All further statutory references are to the Penal Code unless otherwise indicated.

Those criteria are as follows, "The [defendant] has a severe mental disorder that is not in remission or cannot be kept in remission without treatment. . . . [¶] . . . [¶] The severe mental disorder was one of the causes of or was an aggravating factor in the commission of the crime for which the [defendant] was sentenced to prison. [¶] . . . The [defendant] has been in treatment for the severe mental disorder for 90 days or more within the year prior to the [defendant]'s parole or release. [¶] . . . Prior to release on parole, [it had been certified to the Board of Prison Terms that the defendant had met the foregoing criteria] and that by reason of his or her severe mental disorder the [defendant] represents a substantial danger of physical harm to others." (§ 2962, subds. (a)-(d).)

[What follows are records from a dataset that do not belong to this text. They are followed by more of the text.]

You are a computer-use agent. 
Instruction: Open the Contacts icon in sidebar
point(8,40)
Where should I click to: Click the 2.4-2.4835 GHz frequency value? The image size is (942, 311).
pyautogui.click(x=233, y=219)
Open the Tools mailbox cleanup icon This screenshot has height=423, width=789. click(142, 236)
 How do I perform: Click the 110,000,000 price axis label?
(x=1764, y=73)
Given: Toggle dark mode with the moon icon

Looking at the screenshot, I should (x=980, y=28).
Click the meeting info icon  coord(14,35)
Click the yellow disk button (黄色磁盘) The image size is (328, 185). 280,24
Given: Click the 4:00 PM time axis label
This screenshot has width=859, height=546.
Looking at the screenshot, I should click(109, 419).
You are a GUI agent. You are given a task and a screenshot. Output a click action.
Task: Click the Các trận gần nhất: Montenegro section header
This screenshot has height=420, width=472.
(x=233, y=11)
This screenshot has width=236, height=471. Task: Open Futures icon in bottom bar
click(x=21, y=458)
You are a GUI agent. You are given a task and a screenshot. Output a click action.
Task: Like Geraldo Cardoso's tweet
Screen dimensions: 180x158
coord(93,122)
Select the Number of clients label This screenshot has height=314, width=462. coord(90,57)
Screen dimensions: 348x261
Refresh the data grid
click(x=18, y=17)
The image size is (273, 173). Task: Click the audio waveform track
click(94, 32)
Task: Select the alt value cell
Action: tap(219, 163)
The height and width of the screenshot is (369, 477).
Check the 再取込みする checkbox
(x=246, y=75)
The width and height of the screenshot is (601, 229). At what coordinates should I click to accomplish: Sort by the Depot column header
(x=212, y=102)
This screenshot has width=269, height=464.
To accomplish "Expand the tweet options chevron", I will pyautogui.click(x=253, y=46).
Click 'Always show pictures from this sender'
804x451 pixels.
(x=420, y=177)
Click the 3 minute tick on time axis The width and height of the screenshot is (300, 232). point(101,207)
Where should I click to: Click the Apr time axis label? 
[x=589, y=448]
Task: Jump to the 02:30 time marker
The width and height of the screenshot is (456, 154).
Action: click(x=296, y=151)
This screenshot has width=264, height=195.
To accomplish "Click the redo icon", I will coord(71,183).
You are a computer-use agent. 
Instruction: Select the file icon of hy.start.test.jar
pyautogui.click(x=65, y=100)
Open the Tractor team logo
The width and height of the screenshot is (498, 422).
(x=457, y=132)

Counsel was appointed for defendant and defendant's appearance was waived for all proceedings until the hearing, including proceedings six days before the hearing took place, during which counsel for defendant requested a hearing by the court (and not a jury). Before the hearing, during which defendant was present, began, the court stated that a discussion in chambers had occurred regarding "procedural issues" and that it and both counsel had discussed with one of the experts who evaluated defendant her opinion of defendant's condition at the time of the Board's finding and currently. The parties stipulated that on December 28, 2010, defendant met all the criteria of section 2962, except the requirement that she suffered from a severe mental disorder and that she represented a substantial danger of physical harm to others as a result of her severe mental disorder. After considering the reports of three experts, the trial court found that both of the contested criteria had been established beyond a reasonable doubt. The court added, "However, . . . my findings are only as of December 28th, 2010; they say nothing about [defendant's] current condition. And it's my understanding that as of today, the psychologist believed that her . . . status is quite stable and that . . . her mental illness is in full remission, and that there are plans to release her. [¶] . . . [M]y findings with regard to the [§ 2966(]b[)] petition did not consider the fact that she's expected to be released. . . . [¶] So it's my expectation that [defendant] will probably be released in the next few weeks . . . and she'll still be on parole . . . ."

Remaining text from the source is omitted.